- _所给节选_
● ● ● ● ● ● ●

原理一:切片与MapTask并行度决定机制
MapTask之前了解到了,他是在分布式程序在map阶段的一个进程,管理之一个map任务类似于一个master。那么什么是切片?
说起切片,很明显就是对数据的切分。在之前了解到数据是以block(数据块)的形式传输到集群上的,block是对数据的物理切分。数据切片则是对数据的逻辑切分,并不会根据切片在磁盘上存储。它是MapReduce程序计算输入数据的基本单位,一般一个数据切片对应启动一个MapTask,而MapTask的数量就是并行度,所以说切片和maptask的并行度决定机制。
具体细节如下:
(1)一个Job在map阶段并行度由客户端提交的切片数决定。
(2)每个split切片分配一个MapTask并行实例处理。
(3)默认情况下切片大小=block的size。
(4)切片不考虑数据集整体,而是对每个文件单独进行切片。
源码分析
以之前的WordCount为例去分析(在本地运行)
Job提交流程
再提交job处设置断点
强制进入
直接进入job的submit()
ensuerState()来确保工作的状态,在之前进入submit()已经做出过验证。进入方法可以看到只要状态不符合就会抛出异常。

● ● ● ● ● ● ●

- _原始数据_
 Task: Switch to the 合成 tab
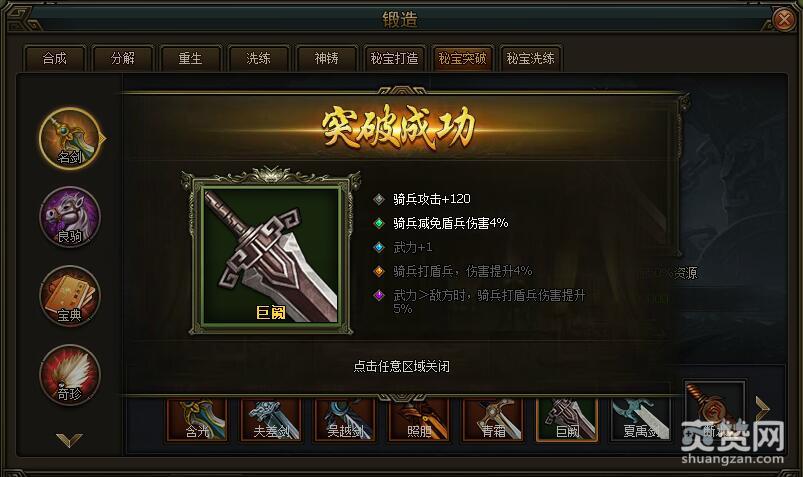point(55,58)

● ● ● ● ● ● ●

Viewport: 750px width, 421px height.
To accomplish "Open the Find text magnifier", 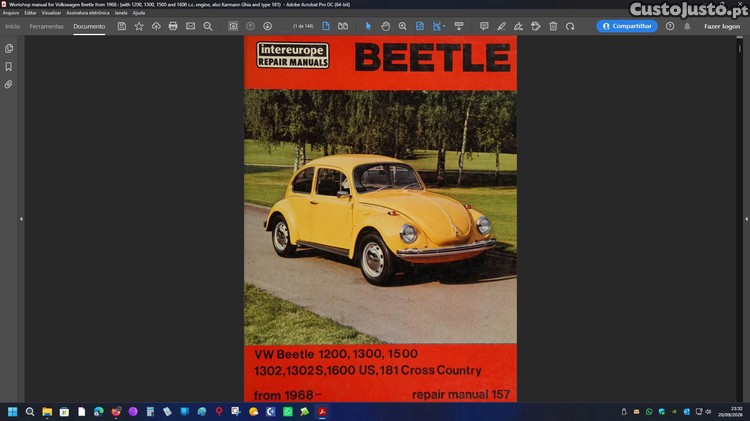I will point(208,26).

● ● ● ● ● ● ●

- _任务要求_
请根据关于切片的节选回答以下三个问题,每题单独一行作答。
(a) block和数据切片分别是对数据的哪种切分?
(b) 默认情况下切片大小等于什么?
(c) 源码分析以哪个程序为例,在什么环境下运行?
这些条目是与节选分开的另一份材料。

- _作答结果_
(a) block是对数据的物理切分,数据切片是对数据的逻辑切分。
(b) 默认情况下切片大小等于block的size。
(c) 以之前的WordCount为例,在本地运行。